## Given problem A:
Set down the part of the passage on machine-learning potentials that begins at the words "2.    Types" and ends after "of prediction accuracy.", copying it word for word.

***

Under the scheme of computation-guided materials design, combined with the development of big Data (such as Materials Project), ML potentials play important role to accelerate discoveries of new materials by quickly and accurately identifying material systems with properties of interest. For example, a recent study demonstrated that two novel ultra-incompressible hard materials MoWC2 and ReWB were identified (from a screening of 399,960 transition metal borides and carbides) and successfully synthesized from experiment [5]. In another example, the authors screened 132,600 compounds with elemental decorations of the ThCr2Si2 prototype crystal structure and identified a total of 97 new unique stable compounds, accelerating the computational time of the high-throughput search by a factor of 130 [6].


2.    Types of ML potentials

ML potentials can be broadly split into two categories: (1) descriptor-based ML potential, in which the descriptors (also called “fingerprints”) are used to describe the environment of the atoms in a system, which is required to satisfy necessary rotational, translational, and permutational invariances as well as uniqueness [7], and (2) end-to-end ML potentials, which do not need fixed descriptors but instead learn atom environments directly from atom types and positions. Although the end-to-end ML potentials utilize more recent and advanced feature learning AI technology, there is still no evidence to show that end-to-end ML potentials outperform the descriptor-based ML potentials in terms of prediction accuracy.

***

## Given problem B:
From the records, extract the lines starting at the one containing "Where should I click to: Check" and stopping after the one containing "(x=649, y=521)", both included. Reproduce only those lines, unchanged.

***

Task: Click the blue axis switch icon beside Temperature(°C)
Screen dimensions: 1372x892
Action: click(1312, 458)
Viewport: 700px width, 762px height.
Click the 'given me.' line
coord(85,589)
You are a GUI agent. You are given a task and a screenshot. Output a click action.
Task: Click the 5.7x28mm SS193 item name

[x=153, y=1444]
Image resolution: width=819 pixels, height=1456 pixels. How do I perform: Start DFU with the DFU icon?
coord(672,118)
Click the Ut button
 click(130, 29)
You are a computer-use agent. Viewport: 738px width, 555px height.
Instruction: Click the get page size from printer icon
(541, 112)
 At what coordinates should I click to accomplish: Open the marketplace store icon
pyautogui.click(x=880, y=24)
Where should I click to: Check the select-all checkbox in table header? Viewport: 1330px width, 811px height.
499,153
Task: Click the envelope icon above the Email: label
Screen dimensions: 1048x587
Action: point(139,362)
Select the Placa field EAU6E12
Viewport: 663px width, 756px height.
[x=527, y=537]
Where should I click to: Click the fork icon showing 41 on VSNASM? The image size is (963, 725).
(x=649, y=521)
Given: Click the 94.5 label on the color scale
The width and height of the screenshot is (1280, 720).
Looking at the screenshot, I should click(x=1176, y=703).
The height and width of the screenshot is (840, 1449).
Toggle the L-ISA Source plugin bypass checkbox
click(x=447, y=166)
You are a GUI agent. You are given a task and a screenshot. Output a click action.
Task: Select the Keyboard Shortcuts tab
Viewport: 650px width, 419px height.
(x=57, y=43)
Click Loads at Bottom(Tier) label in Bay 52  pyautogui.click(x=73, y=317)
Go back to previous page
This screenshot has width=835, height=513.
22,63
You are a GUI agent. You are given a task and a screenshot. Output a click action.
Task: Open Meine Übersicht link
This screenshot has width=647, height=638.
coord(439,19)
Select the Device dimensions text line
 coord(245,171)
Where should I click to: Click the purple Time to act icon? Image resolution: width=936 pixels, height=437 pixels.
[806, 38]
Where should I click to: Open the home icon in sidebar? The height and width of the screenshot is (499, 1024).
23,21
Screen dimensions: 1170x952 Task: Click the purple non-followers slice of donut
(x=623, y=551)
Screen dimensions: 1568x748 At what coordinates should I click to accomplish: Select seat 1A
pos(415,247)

***

## Final result A:
2.    Types of ML potentials

ML potentials can be broadly split into two categories: (1) descriptor-based ML potential, in which the descriptors (also called “fingerprints”) are used to describe the environment of the atoms in a system, which is required to satisfy necessary rotational, translational, and permutational invariances as well as uniqueness [7], and (2) end-to-end ML potentials, which do not need fixed descriptors but instead learn atom environments directly from atom types and positions. Although the end-to-end ML potentials utilize more recent and advanced feature learning AI technology, there is still no evidence to show that end-to-end ML potentials outperform the descriptor-based ML potentials in terms of prediction accuracy.

## Final result B:
Where should I click to: Check the select-all checkbox in table header? Viewport: 1330px width, 811px height.
499,153
Task: Click the envelope icon above the Email: label
Screen dimensions: 1048x587
Action: point(139,362)
Select the Placa field EAU6E12
Viewport: 663px width, 756px height.
[x=527, y=537]
Where should I click to: Click the fork icon showing 41 on VSNASM? The image size is (963, 725).
(x=649, y=521)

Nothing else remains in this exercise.